Saved data entries.
►
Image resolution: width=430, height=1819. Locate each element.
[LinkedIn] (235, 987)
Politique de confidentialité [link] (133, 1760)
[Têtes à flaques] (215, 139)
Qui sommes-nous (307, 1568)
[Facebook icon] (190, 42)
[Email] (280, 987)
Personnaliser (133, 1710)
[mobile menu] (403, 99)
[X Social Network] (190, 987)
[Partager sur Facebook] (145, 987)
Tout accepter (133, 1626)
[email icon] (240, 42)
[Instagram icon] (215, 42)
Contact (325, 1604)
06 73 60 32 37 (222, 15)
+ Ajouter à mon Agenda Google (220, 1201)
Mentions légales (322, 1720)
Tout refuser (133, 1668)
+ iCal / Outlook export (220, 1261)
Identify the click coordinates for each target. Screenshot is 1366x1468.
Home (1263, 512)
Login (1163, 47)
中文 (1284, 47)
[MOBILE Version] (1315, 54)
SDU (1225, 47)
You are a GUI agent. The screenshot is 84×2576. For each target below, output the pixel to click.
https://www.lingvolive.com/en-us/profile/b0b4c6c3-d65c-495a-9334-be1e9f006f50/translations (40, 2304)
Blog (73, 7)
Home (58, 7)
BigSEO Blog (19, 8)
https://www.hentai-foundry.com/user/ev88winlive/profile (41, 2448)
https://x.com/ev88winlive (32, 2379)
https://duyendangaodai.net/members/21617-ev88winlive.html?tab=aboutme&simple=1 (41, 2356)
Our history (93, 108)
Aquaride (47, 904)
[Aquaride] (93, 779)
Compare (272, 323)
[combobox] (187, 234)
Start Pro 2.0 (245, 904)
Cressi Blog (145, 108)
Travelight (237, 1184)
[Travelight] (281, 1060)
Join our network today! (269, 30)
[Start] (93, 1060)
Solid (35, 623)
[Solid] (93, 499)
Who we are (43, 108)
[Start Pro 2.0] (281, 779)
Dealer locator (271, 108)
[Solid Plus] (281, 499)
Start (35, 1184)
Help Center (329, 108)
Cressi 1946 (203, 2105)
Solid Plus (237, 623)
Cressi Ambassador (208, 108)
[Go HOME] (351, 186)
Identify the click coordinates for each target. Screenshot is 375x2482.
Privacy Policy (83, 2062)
◄
Return the entries exactly through the "SDU (1225, 47)" line.

Exercise output.
Image resolution: width=430, height=1819. Locate each element.
[LinkedIn] (235, 987)
Politique de confidentialité [link] (133, 1760)
[Têtes à flaques] (215, 139)
Qui sommes-nous (307, 1568)
[Facebook icon] (190, 42)
[Email] (280, 987)
Personnaliser (133, 1710)
[mobile menu] (403, 99)
[X Social Network] (190, 987)
[Partager sur Facebook] (145, 987)
Tout accepter (133, 1626)
[email icon] (240, 42)
[Instagram icon] (215, 42)
Contact (325, 1604)
06 73 60 32 37 (222, 15)
+ Ajouter à mon Agenda Google (220, 1201)
Mentions légales (322, 1720)
Tout refuser (133, 1668)
+ iCal / Outlook export (220, 1261)
Identify the click coordinates for each target. Screenshot is 1366x1468.
Home (1263, 512)
Login (1163, 47)
中文 (1284, 47)
[MOBILE Version] (1315, 54)
SDU (1225, 47)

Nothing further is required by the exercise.